• [Text and element pointing records]:

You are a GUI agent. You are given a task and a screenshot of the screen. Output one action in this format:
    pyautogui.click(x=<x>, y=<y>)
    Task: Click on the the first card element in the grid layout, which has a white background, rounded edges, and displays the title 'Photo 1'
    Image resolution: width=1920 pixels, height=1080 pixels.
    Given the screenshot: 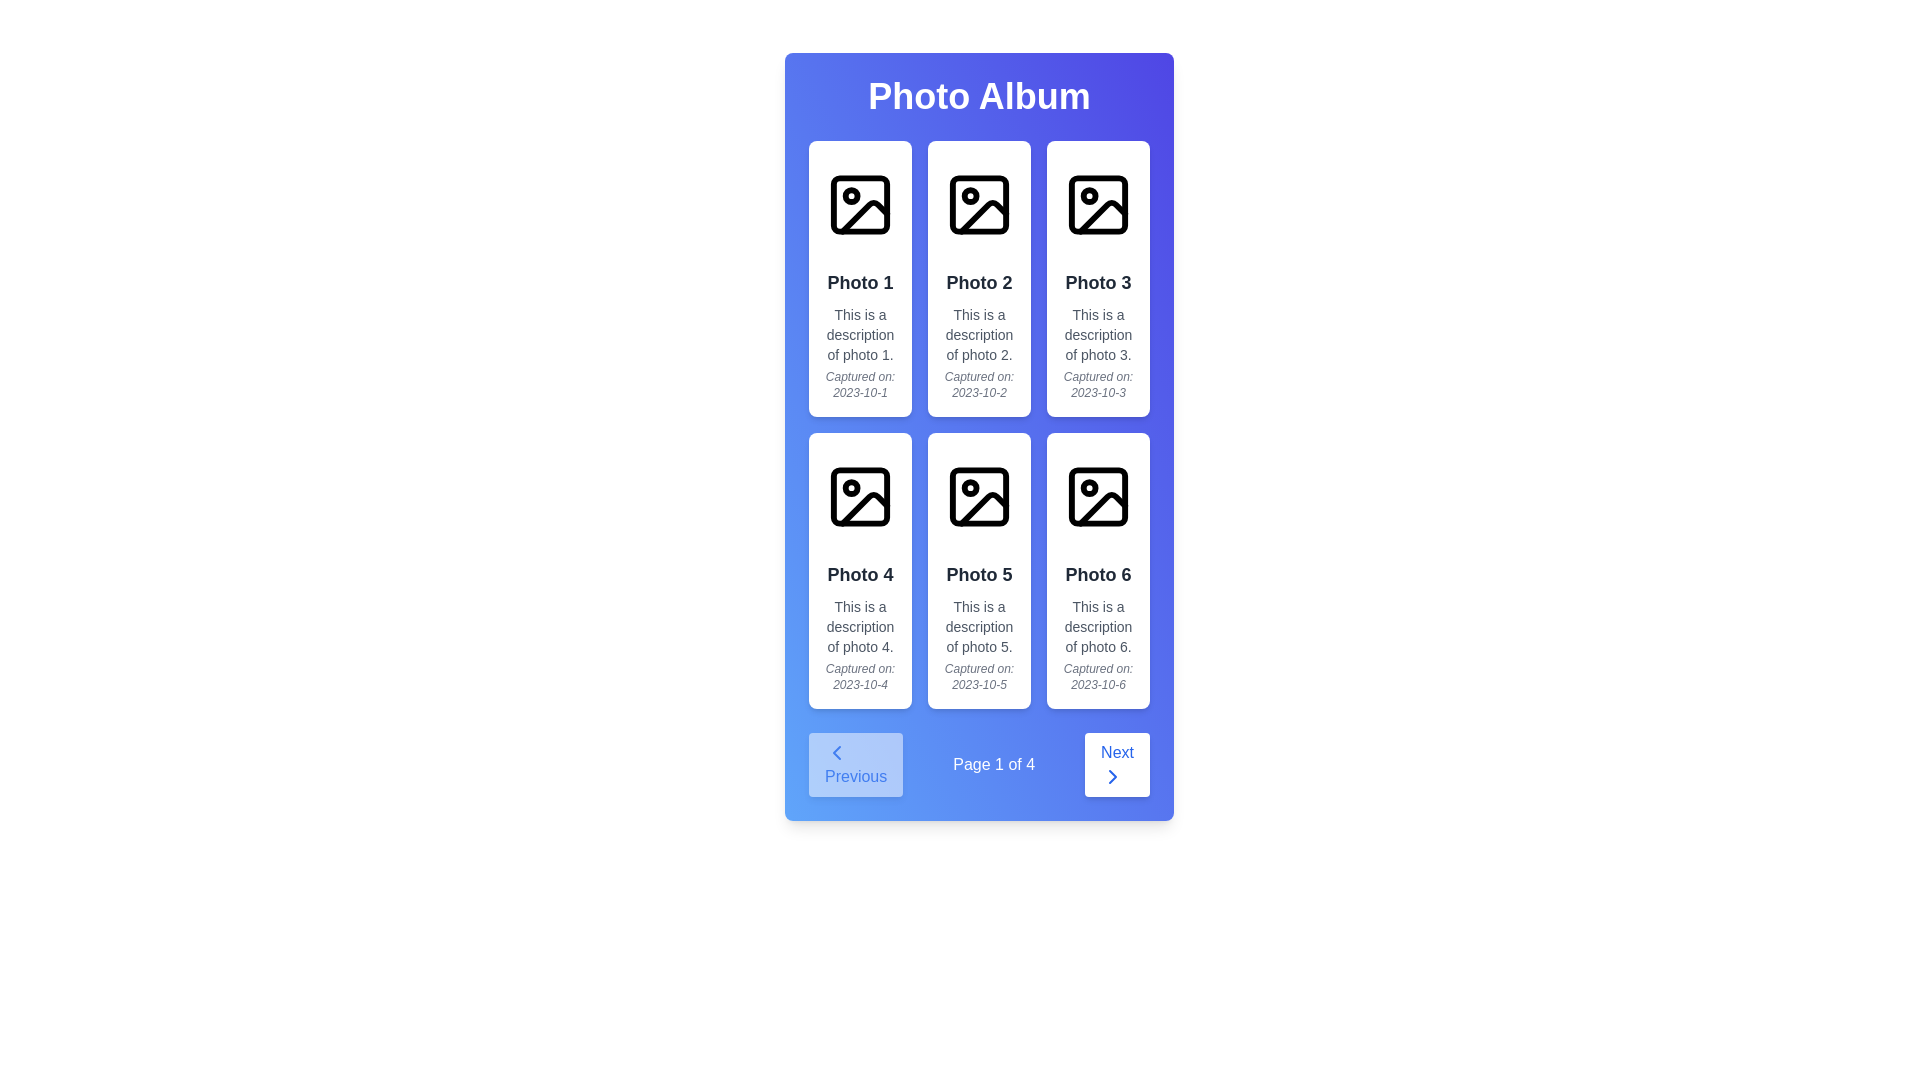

• [TASK INSTRUCTIONS]: Write out every line of the material above word for word, leaving the pictures out.

• [ANSWER]:
You are a GUI agent. You are given a task and a screenshot of the screen. Output one action in this format:
    pyautogui.click(x=<x>, y=<y>)
    Task: Click on the the first card element in the grid layout, which has a white background, rounded edges, and displays the title 'Photo 1'
    Image resolution: width=1920 pixels, height=1080 pixels.
    Given the screenshot: 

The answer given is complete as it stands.